Il faro
Latitudine 45° 38,2' N, longitudine 13° 05,9' E: se seguite queste coordinate tracciate nelle mappe navali, trovate, a ridosso di una lanterna, una piccola casa bianca incastonata tra la spiaggia dorata, il cobalto del mare e lo smeraldo della pineta.
Si presenta così il prezioso faro di Bibione, costruito a inizio Novecento nei pressi della foce del fiume Tagliamento e immerso nella risorsa naturalistica della pineta
Il pregio ambientale di questa area verde è di unire biotopi diversi: infatti, grazie alla vicinanza con il corso del fiume, le tipiche piante mediterranee si mescolano alla flora alpina e alle orchidee, indicatrici di un ambiente in perfetto equilibrio.

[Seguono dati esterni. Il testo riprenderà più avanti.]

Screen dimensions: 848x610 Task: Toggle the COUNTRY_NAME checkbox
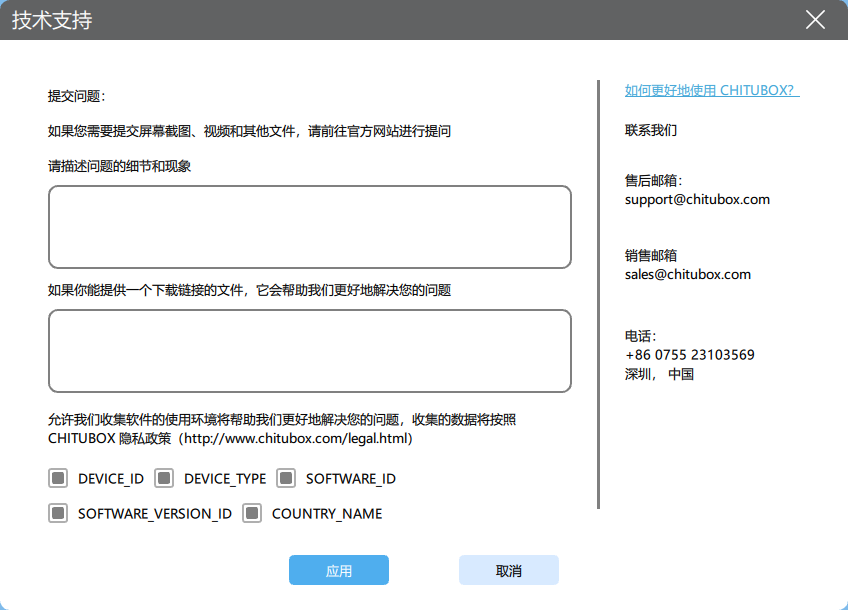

L’edificio, dalla semplice costruzione di colore bianco, spicca nel paesaggio circostante: i frequentatori della spiaggia lo vedono come un punto di riferimento per fare una passeggiata, venire in vacanza con l’amico a quattro zampe e ammirare il suggestivo paesaggio della foce.
Quando la sagoma rassicurante del faro appare all’orizzonte fra gli scogli, l’animo dei naviganti è pervaso da ricordi e nostalgie: sebbene superato dalle moderne tecnologie e ormai in disuso, il faro ha un significato importante che porta con sé fin dai tempi antichi, come luce nel buio per orientare i marinai.